Someone clarify this for me if you can. I've run these past several people including two analog electronic instructors, an electrical physics instructor, several classmates and my Dad who knows quite a bit about electricity and everyone is giving me conflicting answers or is just plain confused by it altogether.
tldr: Does current travel through the actual ground or does the ground simply sink and source current when appropriate?
So the crux of the issue is whether ground acts as an infinite source/sink of electrons, or whether it acts as a return path for current. Based on my musings, the two seem to be mutually exclusive.
Take hypothetical scenario A. So we have a DC power source, let's say it's a battery, but it could really be any power supply, not necessarily a battery. If you were to hook one end of the supply up to ground, and the other end to a long wire up to the moon with a light bulb on the end, and grounded it on the moon, would current not flow? For the purpose of this hypothetical, let's assume the moon is at 0v, or Earth ground potential. My thoughts are that it would work because electricity flows from a higher potential to a lower potential, but if electricity needs a complete circuit, then this would seem to be impossible.
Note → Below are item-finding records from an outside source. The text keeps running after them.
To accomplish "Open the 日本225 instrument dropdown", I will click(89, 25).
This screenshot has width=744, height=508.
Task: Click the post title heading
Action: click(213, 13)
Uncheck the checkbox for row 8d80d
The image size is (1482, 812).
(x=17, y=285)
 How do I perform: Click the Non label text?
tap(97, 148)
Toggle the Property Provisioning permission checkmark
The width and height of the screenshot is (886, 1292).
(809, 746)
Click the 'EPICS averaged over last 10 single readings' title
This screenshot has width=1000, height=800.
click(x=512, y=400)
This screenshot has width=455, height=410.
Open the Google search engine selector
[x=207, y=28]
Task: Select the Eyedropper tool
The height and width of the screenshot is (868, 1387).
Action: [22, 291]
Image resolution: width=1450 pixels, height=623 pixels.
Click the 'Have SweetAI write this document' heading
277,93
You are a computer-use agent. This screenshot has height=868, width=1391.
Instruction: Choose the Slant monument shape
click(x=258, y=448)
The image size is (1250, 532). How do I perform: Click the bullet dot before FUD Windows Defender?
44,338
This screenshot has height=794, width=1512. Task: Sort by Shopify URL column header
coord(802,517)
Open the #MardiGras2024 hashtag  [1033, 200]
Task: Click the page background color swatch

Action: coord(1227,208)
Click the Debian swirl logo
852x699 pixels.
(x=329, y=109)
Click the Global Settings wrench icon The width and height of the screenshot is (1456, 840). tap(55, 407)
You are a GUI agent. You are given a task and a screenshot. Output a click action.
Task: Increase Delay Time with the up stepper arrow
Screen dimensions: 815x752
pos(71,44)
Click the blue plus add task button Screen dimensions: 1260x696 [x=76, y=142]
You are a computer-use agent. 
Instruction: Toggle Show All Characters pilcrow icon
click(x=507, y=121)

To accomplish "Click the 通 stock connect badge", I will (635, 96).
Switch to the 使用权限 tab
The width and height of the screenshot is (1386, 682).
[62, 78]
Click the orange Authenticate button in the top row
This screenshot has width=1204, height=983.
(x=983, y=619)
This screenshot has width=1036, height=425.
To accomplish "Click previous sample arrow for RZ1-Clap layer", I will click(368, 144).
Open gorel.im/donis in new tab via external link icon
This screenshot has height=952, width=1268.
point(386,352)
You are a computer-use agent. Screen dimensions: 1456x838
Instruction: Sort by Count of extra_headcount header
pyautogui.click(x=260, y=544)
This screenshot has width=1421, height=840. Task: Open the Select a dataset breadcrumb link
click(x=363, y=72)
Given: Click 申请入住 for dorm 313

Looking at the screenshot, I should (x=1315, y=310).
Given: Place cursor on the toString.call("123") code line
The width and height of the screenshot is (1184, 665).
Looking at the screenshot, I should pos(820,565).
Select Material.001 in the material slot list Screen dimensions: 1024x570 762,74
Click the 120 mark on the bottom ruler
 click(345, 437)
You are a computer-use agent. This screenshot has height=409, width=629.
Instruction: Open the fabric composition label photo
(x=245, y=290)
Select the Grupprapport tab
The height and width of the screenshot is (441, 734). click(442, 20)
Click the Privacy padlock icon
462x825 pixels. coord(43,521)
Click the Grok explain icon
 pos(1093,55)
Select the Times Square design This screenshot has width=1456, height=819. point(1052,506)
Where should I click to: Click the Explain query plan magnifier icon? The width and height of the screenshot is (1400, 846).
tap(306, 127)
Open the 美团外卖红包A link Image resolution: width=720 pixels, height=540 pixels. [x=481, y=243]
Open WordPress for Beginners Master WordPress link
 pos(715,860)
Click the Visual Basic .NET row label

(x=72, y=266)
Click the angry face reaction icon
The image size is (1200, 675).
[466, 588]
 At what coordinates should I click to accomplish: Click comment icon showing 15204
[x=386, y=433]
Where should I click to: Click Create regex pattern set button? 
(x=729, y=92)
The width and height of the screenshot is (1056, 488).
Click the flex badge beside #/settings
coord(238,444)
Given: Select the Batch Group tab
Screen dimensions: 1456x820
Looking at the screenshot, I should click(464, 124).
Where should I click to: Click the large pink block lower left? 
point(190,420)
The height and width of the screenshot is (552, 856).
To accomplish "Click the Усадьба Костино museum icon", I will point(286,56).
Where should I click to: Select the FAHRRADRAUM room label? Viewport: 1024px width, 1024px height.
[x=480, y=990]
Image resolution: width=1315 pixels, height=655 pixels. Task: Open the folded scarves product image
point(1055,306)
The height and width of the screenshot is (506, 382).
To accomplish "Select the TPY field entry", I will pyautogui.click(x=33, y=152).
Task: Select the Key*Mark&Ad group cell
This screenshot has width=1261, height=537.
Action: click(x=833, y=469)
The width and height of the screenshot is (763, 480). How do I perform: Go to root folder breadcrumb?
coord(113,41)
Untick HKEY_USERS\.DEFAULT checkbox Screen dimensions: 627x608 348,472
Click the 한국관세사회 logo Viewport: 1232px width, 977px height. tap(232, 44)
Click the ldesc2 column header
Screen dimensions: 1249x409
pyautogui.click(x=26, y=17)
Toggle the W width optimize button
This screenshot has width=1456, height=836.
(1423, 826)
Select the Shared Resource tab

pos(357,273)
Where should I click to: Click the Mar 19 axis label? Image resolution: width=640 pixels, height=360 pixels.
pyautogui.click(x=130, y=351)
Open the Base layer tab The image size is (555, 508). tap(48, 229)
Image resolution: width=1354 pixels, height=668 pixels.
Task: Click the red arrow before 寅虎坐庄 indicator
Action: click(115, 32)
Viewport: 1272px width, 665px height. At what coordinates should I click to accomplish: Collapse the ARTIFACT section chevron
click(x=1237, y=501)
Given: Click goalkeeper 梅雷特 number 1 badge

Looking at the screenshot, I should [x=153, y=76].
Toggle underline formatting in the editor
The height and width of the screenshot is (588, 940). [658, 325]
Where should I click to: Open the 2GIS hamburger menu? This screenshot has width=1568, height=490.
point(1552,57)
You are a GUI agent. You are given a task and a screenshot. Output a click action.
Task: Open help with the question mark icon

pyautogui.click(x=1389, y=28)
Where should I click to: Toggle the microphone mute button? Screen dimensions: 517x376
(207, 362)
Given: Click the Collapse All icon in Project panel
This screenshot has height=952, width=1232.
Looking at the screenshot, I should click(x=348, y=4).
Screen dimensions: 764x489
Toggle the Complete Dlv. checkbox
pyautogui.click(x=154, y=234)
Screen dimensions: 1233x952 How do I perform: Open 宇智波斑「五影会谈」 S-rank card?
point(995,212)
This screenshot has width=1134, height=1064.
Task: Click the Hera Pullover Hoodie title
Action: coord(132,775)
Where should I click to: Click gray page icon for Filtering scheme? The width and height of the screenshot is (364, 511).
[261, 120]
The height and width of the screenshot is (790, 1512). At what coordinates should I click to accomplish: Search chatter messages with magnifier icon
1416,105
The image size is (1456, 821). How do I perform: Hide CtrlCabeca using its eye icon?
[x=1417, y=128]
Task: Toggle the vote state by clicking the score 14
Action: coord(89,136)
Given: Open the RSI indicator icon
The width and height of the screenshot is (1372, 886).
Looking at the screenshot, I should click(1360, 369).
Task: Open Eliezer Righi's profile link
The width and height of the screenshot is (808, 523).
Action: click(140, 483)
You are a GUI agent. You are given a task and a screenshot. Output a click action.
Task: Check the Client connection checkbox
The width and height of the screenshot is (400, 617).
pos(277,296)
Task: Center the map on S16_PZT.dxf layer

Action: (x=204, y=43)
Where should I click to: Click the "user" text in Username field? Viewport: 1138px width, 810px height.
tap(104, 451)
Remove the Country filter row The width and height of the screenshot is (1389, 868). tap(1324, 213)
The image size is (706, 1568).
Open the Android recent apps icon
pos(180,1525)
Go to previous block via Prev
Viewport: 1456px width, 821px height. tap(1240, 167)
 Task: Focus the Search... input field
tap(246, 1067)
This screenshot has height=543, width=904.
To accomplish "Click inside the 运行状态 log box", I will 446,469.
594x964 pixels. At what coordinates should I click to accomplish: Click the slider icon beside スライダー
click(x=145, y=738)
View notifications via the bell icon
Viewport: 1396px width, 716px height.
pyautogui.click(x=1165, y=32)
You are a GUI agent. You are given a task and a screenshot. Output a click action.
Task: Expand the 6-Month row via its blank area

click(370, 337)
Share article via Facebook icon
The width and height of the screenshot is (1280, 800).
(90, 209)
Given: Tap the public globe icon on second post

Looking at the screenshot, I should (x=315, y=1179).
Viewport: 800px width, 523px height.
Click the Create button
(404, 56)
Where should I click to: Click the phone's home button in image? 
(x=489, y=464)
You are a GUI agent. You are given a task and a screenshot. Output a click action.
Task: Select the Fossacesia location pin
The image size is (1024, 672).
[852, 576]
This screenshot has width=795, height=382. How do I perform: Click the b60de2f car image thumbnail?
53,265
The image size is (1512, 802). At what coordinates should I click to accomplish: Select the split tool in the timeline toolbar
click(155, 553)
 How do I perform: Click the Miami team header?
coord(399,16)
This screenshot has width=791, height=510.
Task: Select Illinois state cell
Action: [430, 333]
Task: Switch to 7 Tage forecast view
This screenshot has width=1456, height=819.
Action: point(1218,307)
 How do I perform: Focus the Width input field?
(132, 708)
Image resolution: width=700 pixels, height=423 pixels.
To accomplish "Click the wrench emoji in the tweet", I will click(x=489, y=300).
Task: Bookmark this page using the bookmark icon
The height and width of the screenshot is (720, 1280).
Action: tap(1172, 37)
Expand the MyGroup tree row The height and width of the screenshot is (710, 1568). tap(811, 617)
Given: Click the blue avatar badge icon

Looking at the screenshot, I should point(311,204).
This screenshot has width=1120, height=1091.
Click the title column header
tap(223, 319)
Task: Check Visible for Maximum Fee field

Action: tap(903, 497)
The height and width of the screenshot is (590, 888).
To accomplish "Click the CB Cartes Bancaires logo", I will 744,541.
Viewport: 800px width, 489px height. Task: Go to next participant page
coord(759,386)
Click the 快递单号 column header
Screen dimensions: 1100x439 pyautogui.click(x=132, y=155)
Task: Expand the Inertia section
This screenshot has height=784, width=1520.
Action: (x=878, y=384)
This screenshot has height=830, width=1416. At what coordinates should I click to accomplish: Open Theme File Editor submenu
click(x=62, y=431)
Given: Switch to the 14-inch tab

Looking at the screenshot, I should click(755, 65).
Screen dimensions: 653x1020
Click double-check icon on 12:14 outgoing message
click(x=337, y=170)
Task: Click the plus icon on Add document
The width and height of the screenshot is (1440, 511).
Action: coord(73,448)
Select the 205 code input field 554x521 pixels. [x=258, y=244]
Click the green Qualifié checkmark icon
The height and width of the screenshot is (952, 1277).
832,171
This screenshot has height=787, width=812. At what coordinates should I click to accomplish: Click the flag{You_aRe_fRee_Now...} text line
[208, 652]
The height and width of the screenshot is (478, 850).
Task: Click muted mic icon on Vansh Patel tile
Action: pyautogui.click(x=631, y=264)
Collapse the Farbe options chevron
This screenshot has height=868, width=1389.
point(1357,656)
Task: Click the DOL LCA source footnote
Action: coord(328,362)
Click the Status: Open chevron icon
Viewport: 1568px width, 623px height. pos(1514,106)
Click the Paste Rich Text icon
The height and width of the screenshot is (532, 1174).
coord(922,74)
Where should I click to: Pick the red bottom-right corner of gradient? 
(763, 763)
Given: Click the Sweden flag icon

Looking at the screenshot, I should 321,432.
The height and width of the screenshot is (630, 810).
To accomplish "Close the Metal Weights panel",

Here's a crappy little diagram:
http://dl.dropbox.com/u/3372365/earthtomoon.jpg
Ok, so if scenario A doesn't work, than does scenario B work? In this case the power supply is using two points on Earth ground to complete the circuit.
http://dl.dropbox.com/u/3372365/scenB.png
If neither of these two would work, than it seems like Earth ground has absolutely no use, so one of them must work. If current doesn't in fact flow THROUGH ground, then ground must be an infinite source/sink for current. But if scenario A doesn't work because it needs a return path, than scenario B must work because it's using Earth as a ground return.
If scenario B would work, then it would seem to follow that scenario C would not work, but convention indicates that it would, because otherwise how would you ever get electrocuted by making a connection to ground?
http://dl.dropbox.com/u/3372365/scenC.png
General feedback has said the first and third options are incorrect, yet isn't the whole point of grounding in the first place to prevent shock hazard? If ground needs a return path in order to conduct, then what's the point of grounding circuits in the first place? It would seem like it only allows people to be electrocuted more easily since essentially the surface of the planet becomes a return point for any electric current, whereas without grounding at all electricity can never escape the circuit except to bridge to another point in the same circuit.
Furthermore, if the ground DOES act as a return path, how does it know where to travel to? If nearly all points connected to ground anywhere are at 0V, how does the current see a return path. Assuming both actual Earth ground wires would measure 0V with reference to ground, so the potential difference between the respective grounding wires would be 0V, or some negligible voltage across some amount of resistance so no current would flow.
If after reading everything so far, you're about to say "well Earth does not act as a ground return, it just acts as a sink/source" then why wouldn't this last scenario actually turn the bulb off?
http://dl.dropbox.com/u/3372365/scenD.png
I'm almost 100% positive the last scenario would not work, because you can't drain a battery by hooking one terminal up to ground.
Someone clarify this for me if you can. I've run these past several people including two analog electronic instructors, an electrical physics instructor, several classmates and my Dad who knows quite a bit about electricity and everyone is giving me conflicting answers or is just plain confused by it altogether.
tldr: Does current travel through the actual ground or does the ground simply sink and source current when appropriate?